Documents et Procédures Recommandés/Obligatoires :

  • En zone non vulnérable : Plan parcellaire, plan de fumure, cahier d’épandage, bordereau de transfert des effluents.
  • En zones vulnérables : Les procédures ci-dessus sont obligatoires. À celles-ci s'ajoutent : un calendrier d’épandage, une capacité de stockage minimum de 4 mois (cf PAN), et des distances minimums d’épandage.

Périodes d'Épandage :

L’épandage peut se faire toute l’année sauf si le sol est enneigé ou inondé. Il est interdit d’épandre sur des sols non cultivés toute l’année. Il existe des restrictions d’épandage du 15/11 au 15/01 sur cultures semées à l’automne et sur les prairies installées depuis moins de 6 mois, pour les parcelles en zone vulnérable. Le fumier de cheval étant considéré comme un fumier compact pailleux de type I (rapport C/N > 8), il n'y a généralement pas de période d'interdiction d'épandage et le dépôt temporaire au champ est autorisé. La quantité d'azote organique issu des effluents que l'exploitant peut épandre est plafonnée à 170kg d'N/ha.

Distances Minimales d'Épandage :

L’épandage doit se faire sur une parcelle située à :

  • 35m de toute source d’eau : puits, aqueduc, rivage, lieu de stockage d’eau…
  • 50m d’une habitation occupée par un tiers, zone de loisir, ou Établissement Recevant du Public indépendant de votre structure.
  • Si vous épandez sur des terres labourables qui se situent à moins de 100m d’habitations, l’épandage devra être suivi d’un labour qui aura lieu au plus tard le lendemain du jour où vous avez épandu.
  • Si vous épandez sur une prairie, celle-ci doit se trouver à 100m des tiers. Ceci est valable en zone vulnérable et hors zone vulnérable.
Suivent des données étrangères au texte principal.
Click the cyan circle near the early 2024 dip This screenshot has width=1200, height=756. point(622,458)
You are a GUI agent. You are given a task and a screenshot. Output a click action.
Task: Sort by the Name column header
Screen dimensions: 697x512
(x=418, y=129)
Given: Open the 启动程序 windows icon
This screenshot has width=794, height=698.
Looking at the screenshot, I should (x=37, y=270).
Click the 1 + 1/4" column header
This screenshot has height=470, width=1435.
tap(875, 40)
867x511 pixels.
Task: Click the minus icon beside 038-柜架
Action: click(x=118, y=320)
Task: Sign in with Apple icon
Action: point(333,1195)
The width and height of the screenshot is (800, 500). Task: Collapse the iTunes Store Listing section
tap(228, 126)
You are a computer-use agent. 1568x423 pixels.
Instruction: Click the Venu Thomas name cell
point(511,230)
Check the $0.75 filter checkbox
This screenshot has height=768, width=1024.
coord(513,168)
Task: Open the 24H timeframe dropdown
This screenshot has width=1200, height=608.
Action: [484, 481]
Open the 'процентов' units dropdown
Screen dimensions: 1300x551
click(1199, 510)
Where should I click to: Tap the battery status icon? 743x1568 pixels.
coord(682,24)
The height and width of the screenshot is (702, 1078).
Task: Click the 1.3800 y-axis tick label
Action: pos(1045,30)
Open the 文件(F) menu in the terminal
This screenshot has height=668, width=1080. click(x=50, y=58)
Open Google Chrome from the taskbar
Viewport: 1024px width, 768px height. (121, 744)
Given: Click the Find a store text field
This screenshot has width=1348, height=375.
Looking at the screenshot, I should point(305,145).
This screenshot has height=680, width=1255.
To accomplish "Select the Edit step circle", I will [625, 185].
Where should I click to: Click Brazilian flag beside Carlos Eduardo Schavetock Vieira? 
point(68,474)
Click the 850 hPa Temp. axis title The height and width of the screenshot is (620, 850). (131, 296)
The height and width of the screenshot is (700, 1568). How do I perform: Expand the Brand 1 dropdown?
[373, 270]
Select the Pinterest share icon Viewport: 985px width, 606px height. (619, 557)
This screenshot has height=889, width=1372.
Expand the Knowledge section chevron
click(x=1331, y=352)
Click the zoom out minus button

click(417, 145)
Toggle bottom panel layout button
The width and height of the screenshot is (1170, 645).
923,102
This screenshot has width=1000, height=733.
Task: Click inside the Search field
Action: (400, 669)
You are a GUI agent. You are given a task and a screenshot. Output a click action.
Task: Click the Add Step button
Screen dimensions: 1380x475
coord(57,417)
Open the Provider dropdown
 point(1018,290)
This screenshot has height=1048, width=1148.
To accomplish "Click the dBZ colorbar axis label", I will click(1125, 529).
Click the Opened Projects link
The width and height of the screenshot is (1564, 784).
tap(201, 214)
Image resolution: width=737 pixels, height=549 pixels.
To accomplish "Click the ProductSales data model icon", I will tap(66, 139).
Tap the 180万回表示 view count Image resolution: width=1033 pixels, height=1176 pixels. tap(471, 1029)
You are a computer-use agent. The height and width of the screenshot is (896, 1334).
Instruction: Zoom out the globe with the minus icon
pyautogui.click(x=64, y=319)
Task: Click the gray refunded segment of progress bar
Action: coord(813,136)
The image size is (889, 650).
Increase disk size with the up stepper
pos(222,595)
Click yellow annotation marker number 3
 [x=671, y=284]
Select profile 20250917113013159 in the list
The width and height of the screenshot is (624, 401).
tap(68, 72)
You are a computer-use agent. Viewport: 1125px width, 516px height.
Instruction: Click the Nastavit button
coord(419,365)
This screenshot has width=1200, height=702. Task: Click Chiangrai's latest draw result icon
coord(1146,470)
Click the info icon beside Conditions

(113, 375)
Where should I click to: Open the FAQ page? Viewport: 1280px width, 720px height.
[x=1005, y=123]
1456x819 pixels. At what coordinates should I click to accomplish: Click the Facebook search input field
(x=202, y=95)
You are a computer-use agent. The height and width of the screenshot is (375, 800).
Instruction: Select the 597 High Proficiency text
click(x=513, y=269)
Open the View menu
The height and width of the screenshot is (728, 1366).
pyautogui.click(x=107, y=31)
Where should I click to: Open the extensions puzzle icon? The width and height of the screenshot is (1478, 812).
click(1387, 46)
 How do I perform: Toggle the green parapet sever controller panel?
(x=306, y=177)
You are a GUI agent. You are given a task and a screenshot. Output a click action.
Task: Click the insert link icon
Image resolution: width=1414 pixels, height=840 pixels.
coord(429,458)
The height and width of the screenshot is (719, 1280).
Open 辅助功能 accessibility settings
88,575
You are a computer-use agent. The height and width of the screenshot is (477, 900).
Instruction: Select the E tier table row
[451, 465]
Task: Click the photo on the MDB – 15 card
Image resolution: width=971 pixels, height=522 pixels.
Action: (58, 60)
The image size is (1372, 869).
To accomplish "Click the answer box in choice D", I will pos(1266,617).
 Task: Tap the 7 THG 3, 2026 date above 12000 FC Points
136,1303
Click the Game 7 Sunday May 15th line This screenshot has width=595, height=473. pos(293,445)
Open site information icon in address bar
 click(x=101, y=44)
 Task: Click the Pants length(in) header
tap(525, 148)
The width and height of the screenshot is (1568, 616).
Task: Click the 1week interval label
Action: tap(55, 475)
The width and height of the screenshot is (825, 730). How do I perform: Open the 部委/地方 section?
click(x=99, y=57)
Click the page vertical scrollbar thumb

Carte des zones vulnérables aux nitrates en Flandre

Impacts Environnementaux et Prévention

Si le fumier n'est pas traité correctement, il peut engendrer une pollution des sols et des cours d’eau. Les jus de fumiers comptent parmi les principaux risques de pollution des eaux. Par leur accumulation, toutes les matières organiques fermentescibles comme le fumier peuvent être source de nuisances et de pollutions. C'est pourquoi le respect des réglementations est primordial.

Le fumier frais, très azoté, ne doit pas être répandu sur des plantes qui viennent d’être installées car il les brûlerait. Il est donc plus utile sur une terre en préparation. Il est plus judicieux de composter ce fumier. En fermentant, il annihile toutes les bactéries et parasites. Il faut le laisser pendant quelques mois, en le retournant toutes les six semaines. Le fumier de cheval, par exemple, est très bénéfique pour les sols lourds et doit être épandu en automne. Pour nourrir des plantes, le fumier de volaille est idéal, car il est très azoté et riche en phosphore. Il est crucial de vérifier que les animaux n’ont pas été traités par vermifuges, antibiotiques, afin de garantir la qualité du fumier.

Centres de Traitement et Conseils Supplémentaires

Il existe par ailleurs des centres de traitement des effluents où les agriculteurs peuvent déposer leurs fumiers excédentaires. La Chambre d’agriculture des Hauts-de-France et les conseillers effluents d’élevage sont des ressources précieuses pour toute question relative au stockage et à l'épandage du fumier. Ils peuvent notamment fournir des astuces pratiques, comme celle d'étaler un ballot de vieille paille au fond de la remorque avant de la charger, pour constituer un lit de paille en même temps que le dépôt et absorber les jus durant l'hiver.

La mise en œuvre de ces réglementations et bonnes pratiques permet non seulement d'optimiser la valorisation du fumier comme amendement de sol naturel, mais aussi de préserver la qualité de l'environnement, des sols et des eaux, tout en limitant les nuisances pour les riverains.